The enhancement of dermal papilla cell aggregation by extracellular matrix proteins through effects on cell-substratum adhesivity and cell motility.

Generally, cells tend to aggregate on a substratum with lower cell adhesivity. However, it also leads to compromised cell growth and higher cell loss after seeding. This study is aimed at tackling this dilemma by extracellular matrix (ECM) protein coating of a lower adhesive substratum poly(ethylene-co-vinyl alcohol) (EVAL) that has been shown to facilitate hair follicle dermal papilla (DP) spheroid formation. We found that coating with either fibronectin (Fn), collagen I, or collagen IV yields higher adhesivity and cell growth than that with laminin.
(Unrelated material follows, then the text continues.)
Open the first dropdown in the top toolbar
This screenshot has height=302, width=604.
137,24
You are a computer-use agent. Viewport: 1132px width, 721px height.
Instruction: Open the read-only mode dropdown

However, cells can only aggregate on uncoated or Fn-coated EVAL. Quantitatively, Fn coating increases the number of spheroids by 67%. Analysis of cell migration reveals that collagen I, collagen IV and laminin coatings reduce cell motility, while Fn coating keeps cells highly motile. Inhibition of cell migration hinders spheroid formation. In addition, disruption of Fn function does not significantly compromise intercellular adhesion. Hence, Fn enhances cell aggregation by enhancing cell attachment, cell growth and cell motility. Our study demonstrates that intercellular organization as spheroids or flat monolayers is switchable by specific ECM protein coating and preserving cell motility is vital to cell aggregation. In addition to generation of spheroidal DP microtissues for hair follicle regeneration and large-scale production of aggregates of other cells, this strategy can help to regulate the tissue-substrate adhesivity and tissue spreadability on the surface of implantable materials.